- _YOUR TASK_: List each line in the records below that contains the string "will", copying every such line in full.

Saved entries
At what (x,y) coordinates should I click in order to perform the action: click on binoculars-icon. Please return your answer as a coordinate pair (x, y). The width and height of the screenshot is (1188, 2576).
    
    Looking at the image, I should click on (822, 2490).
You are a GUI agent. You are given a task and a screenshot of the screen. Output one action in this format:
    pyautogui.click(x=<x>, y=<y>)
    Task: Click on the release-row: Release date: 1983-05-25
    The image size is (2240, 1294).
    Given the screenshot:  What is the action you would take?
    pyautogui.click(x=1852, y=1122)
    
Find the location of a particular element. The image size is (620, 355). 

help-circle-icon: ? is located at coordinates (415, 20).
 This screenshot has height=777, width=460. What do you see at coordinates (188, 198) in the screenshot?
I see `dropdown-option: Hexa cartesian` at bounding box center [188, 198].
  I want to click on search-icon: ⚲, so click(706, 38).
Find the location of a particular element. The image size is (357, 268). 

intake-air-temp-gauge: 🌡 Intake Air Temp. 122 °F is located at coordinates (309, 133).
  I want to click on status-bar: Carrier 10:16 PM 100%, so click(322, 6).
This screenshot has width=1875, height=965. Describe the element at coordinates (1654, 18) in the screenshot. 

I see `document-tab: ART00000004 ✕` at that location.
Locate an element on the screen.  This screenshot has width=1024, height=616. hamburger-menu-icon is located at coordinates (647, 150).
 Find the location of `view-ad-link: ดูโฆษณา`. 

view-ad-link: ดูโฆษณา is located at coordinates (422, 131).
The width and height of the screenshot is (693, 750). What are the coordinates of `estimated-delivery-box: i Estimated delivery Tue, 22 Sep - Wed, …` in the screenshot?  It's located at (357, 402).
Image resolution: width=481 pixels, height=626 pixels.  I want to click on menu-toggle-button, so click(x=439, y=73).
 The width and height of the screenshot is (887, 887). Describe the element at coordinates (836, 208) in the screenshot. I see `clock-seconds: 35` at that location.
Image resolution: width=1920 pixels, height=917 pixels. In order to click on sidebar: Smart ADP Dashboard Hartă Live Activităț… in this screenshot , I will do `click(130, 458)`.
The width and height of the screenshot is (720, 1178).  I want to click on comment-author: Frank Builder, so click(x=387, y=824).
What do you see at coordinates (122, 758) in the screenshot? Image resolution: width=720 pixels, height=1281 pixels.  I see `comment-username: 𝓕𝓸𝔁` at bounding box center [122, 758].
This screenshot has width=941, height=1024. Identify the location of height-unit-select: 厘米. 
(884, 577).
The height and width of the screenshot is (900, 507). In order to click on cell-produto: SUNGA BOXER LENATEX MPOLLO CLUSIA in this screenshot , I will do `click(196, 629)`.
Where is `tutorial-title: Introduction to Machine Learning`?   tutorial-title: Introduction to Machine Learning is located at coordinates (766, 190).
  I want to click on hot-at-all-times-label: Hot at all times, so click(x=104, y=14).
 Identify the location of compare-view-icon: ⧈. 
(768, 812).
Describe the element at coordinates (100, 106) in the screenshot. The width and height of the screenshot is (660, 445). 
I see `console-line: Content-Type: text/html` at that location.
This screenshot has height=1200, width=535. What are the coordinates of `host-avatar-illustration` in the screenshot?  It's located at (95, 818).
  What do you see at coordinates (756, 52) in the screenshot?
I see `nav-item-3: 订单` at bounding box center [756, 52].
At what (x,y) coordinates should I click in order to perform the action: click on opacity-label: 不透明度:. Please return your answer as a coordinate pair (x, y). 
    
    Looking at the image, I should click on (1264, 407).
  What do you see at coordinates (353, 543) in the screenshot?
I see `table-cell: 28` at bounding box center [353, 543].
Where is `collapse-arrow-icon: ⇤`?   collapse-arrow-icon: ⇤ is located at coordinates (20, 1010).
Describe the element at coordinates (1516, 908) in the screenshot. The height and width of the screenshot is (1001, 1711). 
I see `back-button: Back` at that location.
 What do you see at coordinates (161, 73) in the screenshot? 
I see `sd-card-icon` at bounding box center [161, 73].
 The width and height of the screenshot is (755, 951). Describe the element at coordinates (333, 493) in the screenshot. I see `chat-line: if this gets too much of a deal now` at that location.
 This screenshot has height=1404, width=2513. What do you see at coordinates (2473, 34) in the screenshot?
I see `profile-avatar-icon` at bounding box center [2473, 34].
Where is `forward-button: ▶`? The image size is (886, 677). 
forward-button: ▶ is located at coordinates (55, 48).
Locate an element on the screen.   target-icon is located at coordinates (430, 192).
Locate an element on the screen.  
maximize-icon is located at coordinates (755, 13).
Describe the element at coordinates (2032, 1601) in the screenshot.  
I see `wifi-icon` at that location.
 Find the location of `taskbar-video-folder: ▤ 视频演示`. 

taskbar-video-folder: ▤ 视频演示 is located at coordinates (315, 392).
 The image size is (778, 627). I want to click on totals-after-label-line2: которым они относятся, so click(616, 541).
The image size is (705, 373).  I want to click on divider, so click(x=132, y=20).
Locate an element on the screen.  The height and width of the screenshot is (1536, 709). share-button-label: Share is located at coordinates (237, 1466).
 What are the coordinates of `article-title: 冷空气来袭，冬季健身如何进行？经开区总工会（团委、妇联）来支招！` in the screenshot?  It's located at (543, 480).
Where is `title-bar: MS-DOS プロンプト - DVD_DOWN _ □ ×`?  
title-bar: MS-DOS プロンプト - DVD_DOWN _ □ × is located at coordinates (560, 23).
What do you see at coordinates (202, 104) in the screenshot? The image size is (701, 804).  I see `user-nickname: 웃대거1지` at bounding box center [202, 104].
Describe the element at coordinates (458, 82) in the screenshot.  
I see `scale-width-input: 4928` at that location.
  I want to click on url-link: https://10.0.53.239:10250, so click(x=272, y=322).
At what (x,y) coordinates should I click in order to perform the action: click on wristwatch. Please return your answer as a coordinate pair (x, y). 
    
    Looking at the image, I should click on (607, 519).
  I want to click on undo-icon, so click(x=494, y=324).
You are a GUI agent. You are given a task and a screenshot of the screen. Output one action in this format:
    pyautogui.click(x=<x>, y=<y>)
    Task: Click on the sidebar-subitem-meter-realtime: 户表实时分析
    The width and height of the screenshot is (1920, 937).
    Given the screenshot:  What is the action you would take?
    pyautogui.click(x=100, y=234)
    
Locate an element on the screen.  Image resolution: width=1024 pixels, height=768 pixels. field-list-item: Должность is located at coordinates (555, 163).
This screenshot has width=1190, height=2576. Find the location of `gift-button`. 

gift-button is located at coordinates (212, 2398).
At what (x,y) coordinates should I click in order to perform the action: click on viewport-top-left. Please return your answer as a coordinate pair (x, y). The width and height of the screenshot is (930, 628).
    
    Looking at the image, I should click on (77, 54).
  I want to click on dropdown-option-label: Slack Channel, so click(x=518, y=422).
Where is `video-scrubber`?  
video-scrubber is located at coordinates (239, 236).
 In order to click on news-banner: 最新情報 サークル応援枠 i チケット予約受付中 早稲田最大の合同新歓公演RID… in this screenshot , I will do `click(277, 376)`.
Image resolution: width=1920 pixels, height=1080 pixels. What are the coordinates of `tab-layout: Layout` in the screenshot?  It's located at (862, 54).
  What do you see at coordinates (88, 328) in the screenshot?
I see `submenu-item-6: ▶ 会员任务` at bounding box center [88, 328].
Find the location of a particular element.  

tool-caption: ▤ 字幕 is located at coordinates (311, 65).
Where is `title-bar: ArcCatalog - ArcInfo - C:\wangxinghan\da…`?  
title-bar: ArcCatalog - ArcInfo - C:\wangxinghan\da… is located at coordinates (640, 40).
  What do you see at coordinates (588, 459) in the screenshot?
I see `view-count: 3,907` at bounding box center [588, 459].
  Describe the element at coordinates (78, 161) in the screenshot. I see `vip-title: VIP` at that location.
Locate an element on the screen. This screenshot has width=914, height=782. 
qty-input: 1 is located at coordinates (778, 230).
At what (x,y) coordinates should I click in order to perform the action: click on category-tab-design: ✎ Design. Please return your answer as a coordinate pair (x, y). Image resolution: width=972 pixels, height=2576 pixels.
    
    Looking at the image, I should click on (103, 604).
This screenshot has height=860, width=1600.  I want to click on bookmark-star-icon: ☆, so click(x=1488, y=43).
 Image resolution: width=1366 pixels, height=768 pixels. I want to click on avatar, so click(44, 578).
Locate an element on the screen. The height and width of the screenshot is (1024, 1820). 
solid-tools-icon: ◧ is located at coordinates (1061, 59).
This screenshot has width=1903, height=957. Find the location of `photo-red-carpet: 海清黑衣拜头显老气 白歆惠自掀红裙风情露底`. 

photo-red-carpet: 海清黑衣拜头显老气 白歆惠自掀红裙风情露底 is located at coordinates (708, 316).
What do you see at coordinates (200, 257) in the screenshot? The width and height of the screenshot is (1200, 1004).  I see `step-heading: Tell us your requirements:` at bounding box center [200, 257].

- _WRITTEN RESPONSE_:
Image resolution: width=1920 pixels, height=917 pixels. In order to click on sidebar: Smart ADP Dashboard Hartă Live Activităț… in this screenshot , I will do `click(130, 458)`.
The height and width of the screenshot is (900, 507). In order to click on cell-produto: SUNGA BOXER LENATEX MPOLLO CLUSIA in this screenshot , I will do `click(196, 629)`.
 In order to click on news-banner: 最新情報 サークル応援枠 i チケット予約受付中 早稲田最大の合同新歓公演RID… in this screenshot , I will do `click(277, 376)`.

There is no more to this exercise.